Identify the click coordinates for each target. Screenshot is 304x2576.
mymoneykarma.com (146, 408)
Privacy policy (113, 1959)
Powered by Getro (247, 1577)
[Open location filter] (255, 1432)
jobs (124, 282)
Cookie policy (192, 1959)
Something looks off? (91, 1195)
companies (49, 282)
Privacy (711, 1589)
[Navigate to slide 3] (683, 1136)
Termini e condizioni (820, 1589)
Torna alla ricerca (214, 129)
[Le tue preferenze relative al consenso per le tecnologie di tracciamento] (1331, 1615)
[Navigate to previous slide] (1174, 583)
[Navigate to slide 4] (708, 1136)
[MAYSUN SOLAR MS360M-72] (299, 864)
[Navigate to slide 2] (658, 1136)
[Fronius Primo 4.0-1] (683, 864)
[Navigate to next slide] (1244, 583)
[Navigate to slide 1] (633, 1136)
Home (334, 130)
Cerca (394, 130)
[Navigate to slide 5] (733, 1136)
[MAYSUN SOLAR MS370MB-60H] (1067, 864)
============
Check each line of the data above for the string "MAYSUN", then report how many lines have it, with no other words.

2